Assignment: Every line from the one with "This screenshot has height=678, width=834." through the final line of the data below goes in the answer, copied exactly. Pictures do not.

[Stored data]
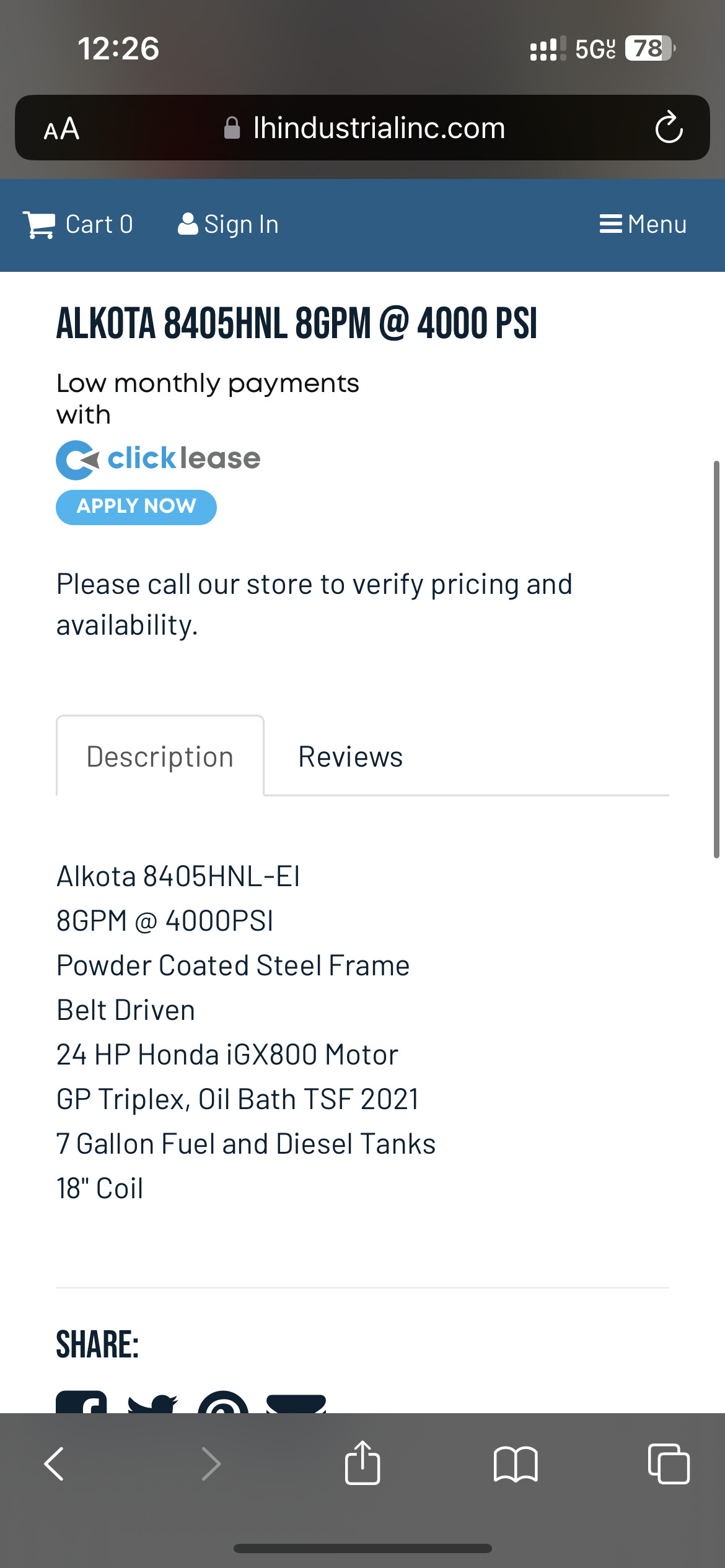Go back with Safari back arrow
725x1568 pixels.
click(x=55, y=1464)
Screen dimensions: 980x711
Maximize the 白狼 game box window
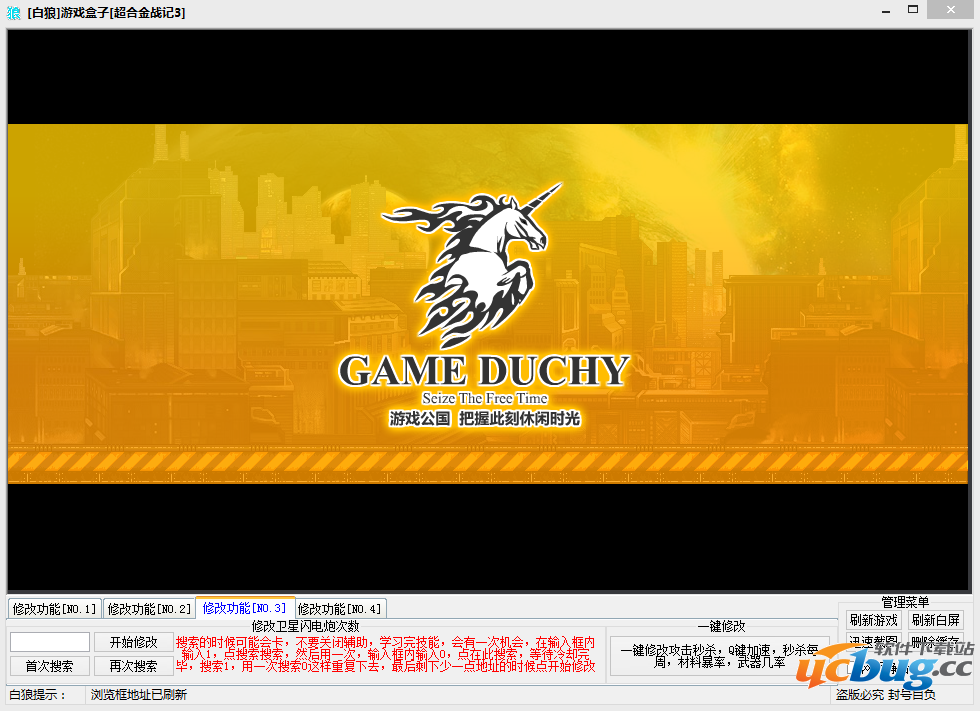pyautogui.click(x=912, y=10)
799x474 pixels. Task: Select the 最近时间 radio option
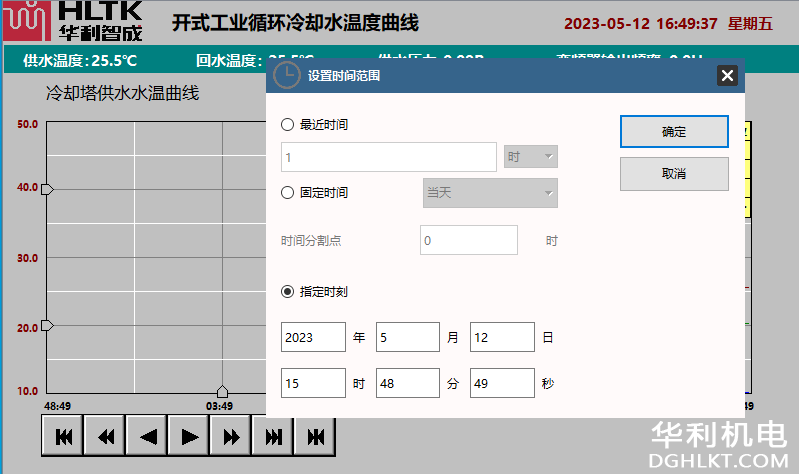(x=288, y=125)
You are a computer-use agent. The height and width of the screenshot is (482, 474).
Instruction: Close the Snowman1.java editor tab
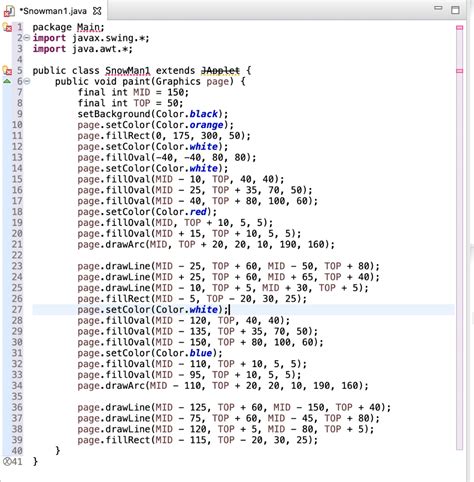(x=97, y=11)
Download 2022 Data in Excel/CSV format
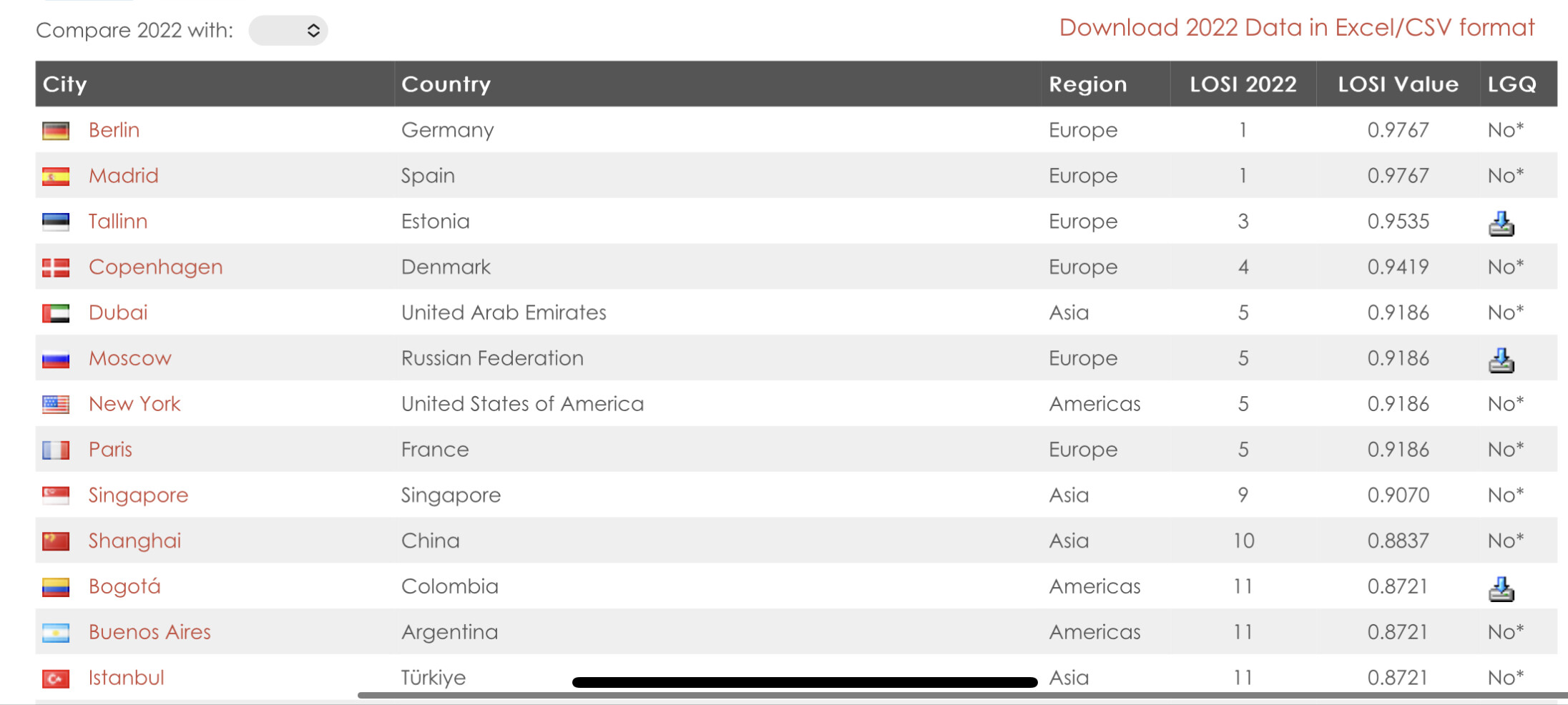This screenshot has height=705, width=1568. click(x=1296, y=28)
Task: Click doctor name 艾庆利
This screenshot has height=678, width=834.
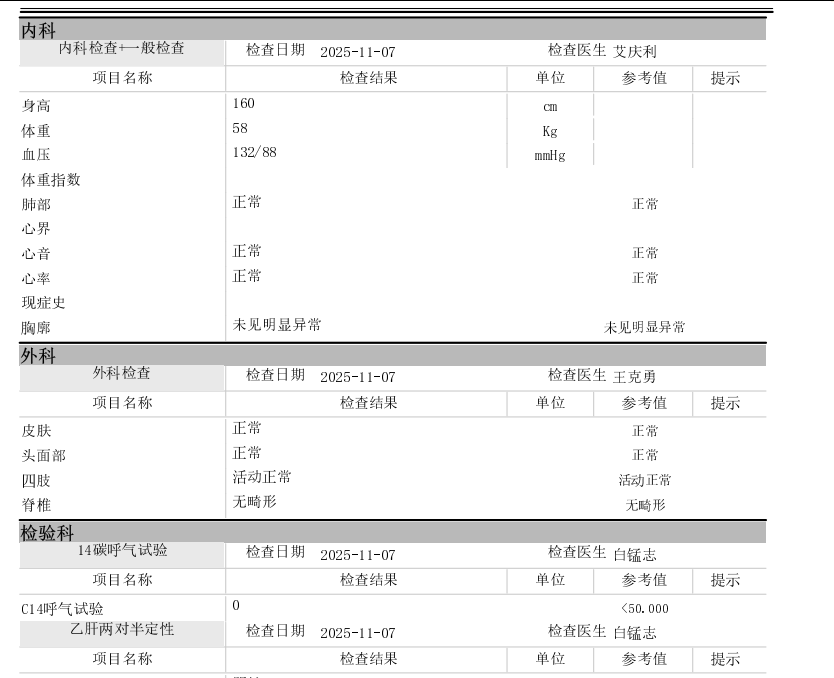Action: click(x=635, y=52)
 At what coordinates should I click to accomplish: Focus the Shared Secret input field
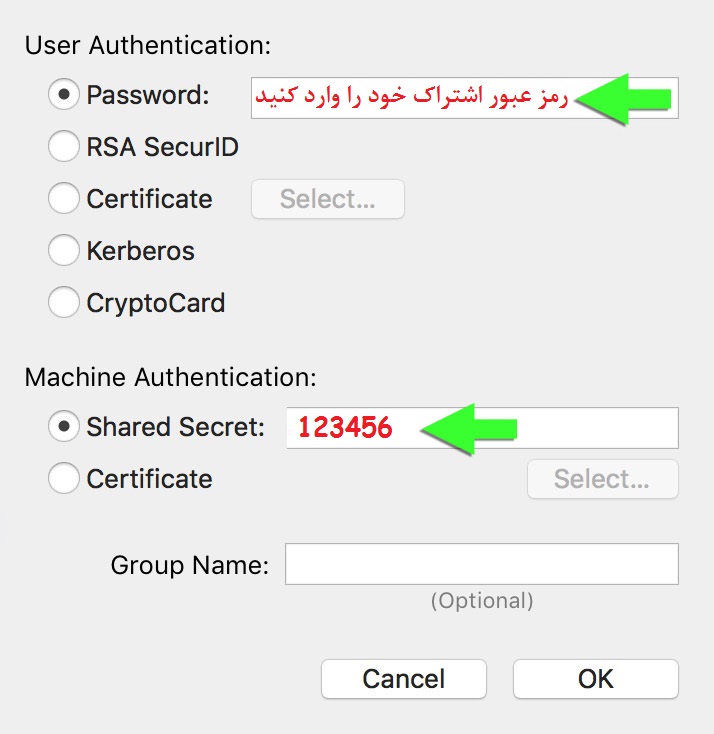(600, 428)
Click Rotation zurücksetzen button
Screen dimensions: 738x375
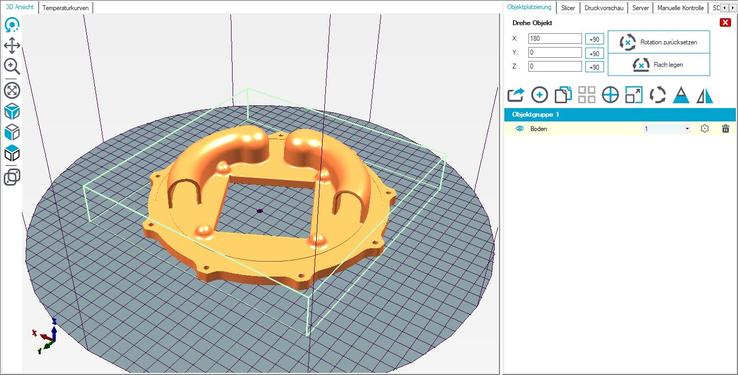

Result of this exercise:
This screenshot has height=678, width=834.
Action: click(x=635, y=52)
 At what coordinates should I click to accomplish: Focus the Shared Secret input field
(600, 428)
Click Rotation zurücksetzen button
Screen dimensions: 738x375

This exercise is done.